Our Python guru Jack Card benchmarked Python 3.14 vs 3.13.3, explored the tail call interpreter, and uncovered compiler bugs affecting the results. Come and see what he found...
Anything that suggests that there might be an improvement in overall Python performance is, of course, worth noting. But claims of 30% performance improvements are worth sitting up and really taking notice of. This is what has recently happened with the next release of Python, that is Python 3.14, due for full release in September 2025. However, alpha and beta versions of this release have been available for a little while now, and some performance benchmarks have shown a significant improvement with a new experimental compiler feature turned on. The latest release at the time of writing was 3.14.0 beta 1, released on Tuesday, 6th of May 2025. It is the first of four planned beta releases.
Python 3.14 – what’s all the fuss?
Python release 3.14 is scheduled for September 2025.It is part of the regular cadence of Python releases. Many of them are relative straightforward updates to a previous release, and often explore new language features which may or may not make it into the next full release etc. However, Python 3.14 is slightly different, it is an update to python from 3.13. In Python terms there are different versions of the language such as Python 2 and Python 3 which might be referred to as epochs, then major releases such as 3.12 and 3.13 and then minor releases such as 3.13.1 and 3.13.2. Therefore Python 3.14 is a major release for Python and you can read more about the release as a whole at the ‘What's new in Python 3.14’ web page.
However, as well as numerous changes to the language such as changes to the except
syntax and restricting return
, break
, and continue
within a finally
block, one of the most interesting things in the next release is a ‘New Type of interpreter’.
This interpreter has been added to CPython (the low-level runtime element of the Python environment) specifically to improve the performance of the runtime language. It uses a technique referred to as tail calls between small C functions (that actually implement individual Python opcodes) rather than one very large C case
statement. It is claimed that for certain (newer) compilers, this interpreter provides significantly better performance. Python.org claims that preliminary findings suggest performance improvements of up to 30% faster code.
The interpreter has been tested by python.org using Clang 19 on x86-64 and Aarch64 architectures. Currently, this feature is an ‘opt-in’ feature for now, which means that to try it out, it is necessary to download the source code and compile it yourself with the appropriate compiler flags set to ensure that it is turned on.
Tail Call Optimisation
I must admit that initially I was a little confused as there is a technology, available in several programming languages but not Python, that allows recursive functions with a particular behaviour to use use tail call optimisation.

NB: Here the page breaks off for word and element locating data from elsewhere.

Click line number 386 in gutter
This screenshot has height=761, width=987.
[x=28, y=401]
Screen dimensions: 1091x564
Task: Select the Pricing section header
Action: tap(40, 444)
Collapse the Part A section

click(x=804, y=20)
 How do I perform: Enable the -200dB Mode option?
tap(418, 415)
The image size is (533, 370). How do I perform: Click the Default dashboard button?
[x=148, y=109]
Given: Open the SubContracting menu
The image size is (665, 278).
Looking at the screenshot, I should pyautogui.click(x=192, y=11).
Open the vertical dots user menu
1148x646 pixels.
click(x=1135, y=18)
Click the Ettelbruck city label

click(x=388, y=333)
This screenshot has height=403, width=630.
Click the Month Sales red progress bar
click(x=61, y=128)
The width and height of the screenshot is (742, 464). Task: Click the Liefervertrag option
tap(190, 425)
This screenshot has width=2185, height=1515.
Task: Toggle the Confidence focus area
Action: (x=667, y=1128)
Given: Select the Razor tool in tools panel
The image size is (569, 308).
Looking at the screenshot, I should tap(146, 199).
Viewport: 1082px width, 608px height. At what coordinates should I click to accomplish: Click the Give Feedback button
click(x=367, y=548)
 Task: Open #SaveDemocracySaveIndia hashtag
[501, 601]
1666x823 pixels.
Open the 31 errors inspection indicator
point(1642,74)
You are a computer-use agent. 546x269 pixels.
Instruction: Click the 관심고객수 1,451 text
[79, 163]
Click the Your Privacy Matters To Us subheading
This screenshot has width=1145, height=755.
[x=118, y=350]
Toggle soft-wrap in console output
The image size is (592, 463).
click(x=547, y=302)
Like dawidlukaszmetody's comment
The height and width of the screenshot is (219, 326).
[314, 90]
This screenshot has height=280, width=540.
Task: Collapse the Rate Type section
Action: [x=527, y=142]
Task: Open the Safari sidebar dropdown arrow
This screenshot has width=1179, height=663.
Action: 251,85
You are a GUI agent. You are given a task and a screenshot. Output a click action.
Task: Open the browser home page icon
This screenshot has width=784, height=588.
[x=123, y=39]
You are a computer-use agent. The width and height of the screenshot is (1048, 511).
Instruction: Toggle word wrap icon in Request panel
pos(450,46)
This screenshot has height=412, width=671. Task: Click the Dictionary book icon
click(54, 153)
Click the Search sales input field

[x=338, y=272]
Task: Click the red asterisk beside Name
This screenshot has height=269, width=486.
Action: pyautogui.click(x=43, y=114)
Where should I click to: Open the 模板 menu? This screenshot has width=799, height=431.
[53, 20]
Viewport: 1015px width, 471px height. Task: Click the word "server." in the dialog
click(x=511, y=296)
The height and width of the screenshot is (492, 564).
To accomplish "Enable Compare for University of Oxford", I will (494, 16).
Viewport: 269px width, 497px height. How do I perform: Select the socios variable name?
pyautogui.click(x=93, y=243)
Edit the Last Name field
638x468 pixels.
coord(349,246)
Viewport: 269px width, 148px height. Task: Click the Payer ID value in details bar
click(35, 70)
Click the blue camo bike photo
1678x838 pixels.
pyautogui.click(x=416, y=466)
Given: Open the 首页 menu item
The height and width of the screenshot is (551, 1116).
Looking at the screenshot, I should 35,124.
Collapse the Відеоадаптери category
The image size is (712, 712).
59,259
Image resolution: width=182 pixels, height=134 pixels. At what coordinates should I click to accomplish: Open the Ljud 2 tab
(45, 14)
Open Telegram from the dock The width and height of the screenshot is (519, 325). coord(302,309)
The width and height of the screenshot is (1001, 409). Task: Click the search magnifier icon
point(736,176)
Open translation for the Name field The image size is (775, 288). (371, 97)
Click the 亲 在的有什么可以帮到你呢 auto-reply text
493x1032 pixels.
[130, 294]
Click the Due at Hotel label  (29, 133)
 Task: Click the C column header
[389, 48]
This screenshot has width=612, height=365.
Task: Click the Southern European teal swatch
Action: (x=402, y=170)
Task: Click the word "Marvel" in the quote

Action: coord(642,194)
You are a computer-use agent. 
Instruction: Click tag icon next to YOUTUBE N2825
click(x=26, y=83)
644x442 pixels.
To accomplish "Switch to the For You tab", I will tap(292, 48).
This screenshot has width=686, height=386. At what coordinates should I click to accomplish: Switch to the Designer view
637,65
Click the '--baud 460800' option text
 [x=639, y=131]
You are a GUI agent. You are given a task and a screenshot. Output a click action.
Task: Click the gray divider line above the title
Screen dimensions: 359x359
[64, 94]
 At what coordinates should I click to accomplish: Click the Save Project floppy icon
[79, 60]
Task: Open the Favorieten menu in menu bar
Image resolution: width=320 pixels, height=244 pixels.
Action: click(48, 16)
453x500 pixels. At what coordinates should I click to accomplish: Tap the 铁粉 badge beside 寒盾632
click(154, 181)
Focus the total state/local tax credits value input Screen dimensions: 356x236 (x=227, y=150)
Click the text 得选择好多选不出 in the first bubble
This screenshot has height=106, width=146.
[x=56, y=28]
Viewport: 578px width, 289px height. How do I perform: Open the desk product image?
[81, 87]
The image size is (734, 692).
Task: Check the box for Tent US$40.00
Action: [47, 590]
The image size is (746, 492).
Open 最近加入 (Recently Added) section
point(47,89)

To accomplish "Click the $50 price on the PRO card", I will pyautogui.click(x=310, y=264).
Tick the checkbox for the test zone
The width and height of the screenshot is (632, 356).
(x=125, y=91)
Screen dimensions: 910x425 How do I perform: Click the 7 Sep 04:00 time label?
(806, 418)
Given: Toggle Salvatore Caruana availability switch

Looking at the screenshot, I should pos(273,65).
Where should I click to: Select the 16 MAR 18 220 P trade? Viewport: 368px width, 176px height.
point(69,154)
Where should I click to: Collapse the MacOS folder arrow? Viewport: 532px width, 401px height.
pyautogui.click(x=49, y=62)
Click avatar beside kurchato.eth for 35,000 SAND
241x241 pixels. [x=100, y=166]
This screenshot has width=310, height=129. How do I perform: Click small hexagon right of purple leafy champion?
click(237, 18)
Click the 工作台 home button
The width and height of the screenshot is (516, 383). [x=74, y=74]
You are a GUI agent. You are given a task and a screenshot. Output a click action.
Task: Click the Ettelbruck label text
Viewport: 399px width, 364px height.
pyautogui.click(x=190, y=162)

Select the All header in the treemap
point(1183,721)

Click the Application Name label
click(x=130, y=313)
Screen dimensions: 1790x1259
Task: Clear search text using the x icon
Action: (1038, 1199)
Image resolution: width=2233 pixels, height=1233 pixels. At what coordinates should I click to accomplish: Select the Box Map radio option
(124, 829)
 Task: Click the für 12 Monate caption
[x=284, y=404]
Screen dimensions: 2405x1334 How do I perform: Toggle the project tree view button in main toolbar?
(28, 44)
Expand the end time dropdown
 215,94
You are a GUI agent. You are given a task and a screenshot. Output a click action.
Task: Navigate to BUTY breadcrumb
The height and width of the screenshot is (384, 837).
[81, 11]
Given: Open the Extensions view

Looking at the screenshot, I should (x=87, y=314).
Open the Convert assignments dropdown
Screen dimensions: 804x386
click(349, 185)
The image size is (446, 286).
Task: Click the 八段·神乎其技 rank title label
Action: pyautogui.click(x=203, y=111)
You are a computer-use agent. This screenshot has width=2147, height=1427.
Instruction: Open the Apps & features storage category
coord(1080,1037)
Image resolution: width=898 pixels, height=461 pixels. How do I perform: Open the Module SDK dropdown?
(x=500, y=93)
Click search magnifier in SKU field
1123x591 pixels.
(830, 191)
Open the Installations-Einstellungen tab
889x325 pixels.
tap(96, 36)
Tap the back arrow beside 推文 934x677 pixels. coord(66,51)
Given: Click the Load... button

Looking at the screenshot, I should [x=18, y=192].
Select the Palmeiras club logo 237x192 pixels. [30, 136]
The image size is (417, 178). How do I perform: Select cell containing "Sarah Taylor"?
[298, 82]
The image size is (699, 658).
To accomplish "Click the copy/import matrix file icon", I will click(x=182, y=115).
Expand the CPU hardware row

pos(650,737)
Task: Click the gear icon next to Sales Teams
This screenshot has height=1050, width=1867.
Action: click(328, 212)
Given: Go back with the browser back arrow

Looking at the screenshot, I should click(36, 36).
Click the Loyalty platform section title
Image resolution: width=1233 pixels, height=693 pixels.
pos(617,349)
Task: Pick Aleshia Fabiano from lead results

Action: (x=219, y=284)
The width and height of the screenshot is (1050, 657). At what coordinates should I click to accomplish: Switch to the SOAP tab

The idea is that if a recursive function calls itself as the last thing it does, then it is a tail call. This can be optimized by a compiler or runtime such that the recursive call is replaced by some form of loop. As loops are far less expensive to execute than function calls which require setting up and then unsetting data in a call stack, this can be a significant optimization.
Tail Call Interpreter
The new interpreter does not do tail call optimisation; instead, the reference to tail calls between small C functions relates to an internal implementation detail of the CPython interpreter. In fact, it does not change the behaviour of the Python program being executed at all. Instead, it relates to the way that the underlying interpreter executes the low-level C functions that relate to the Python operations.
To be honest, back when I did my degree in Computer Science, the module I found least exciting was on compiler theory. Although this was about 40 years ago, and technology has come a long way in that time, in general I still don't get very excited about compilers and compiler technology. I use a computer language and expect the compiler/runtime to work for me. I am interested when a new version comes out, complaining some benefits in compilation time, garbage collection, or runtime speed; but only from the point of view of how it will benefit the systems I am writing. I am much more interested in what I can use the language for, rather than what happens under the hood. But sometimes, you have to look under the hood to find out what all the fuss is about.
In this case, what is going on is that the interpreter can take advantage of a feature in the underlying C compiler used to compile the interpreter itself. Using tail calls, the call to the next instruction is implemented as a tail call in the previous one. Newer C compilers can take advantage of this tail call idea and an associated preserve_none
calling convention, to generate faster executing C programs. Examples of such C compilers include Clang 19, etc. For a discussion of this idea in the Python interpreter, see here.
So, the gist of this is that it's a clever use of some underlying features in the C compiler that allow the CPython interpreter to execute faster! Yeah, that's great!
Some Benchmarks for performance testing
To explore this idea and see what the results are like, I decided to use a well-known set of Python performance benchmarks. These benchmarks are publicly available via GitHub. The benchmark chosen was the pyperformance benchmark.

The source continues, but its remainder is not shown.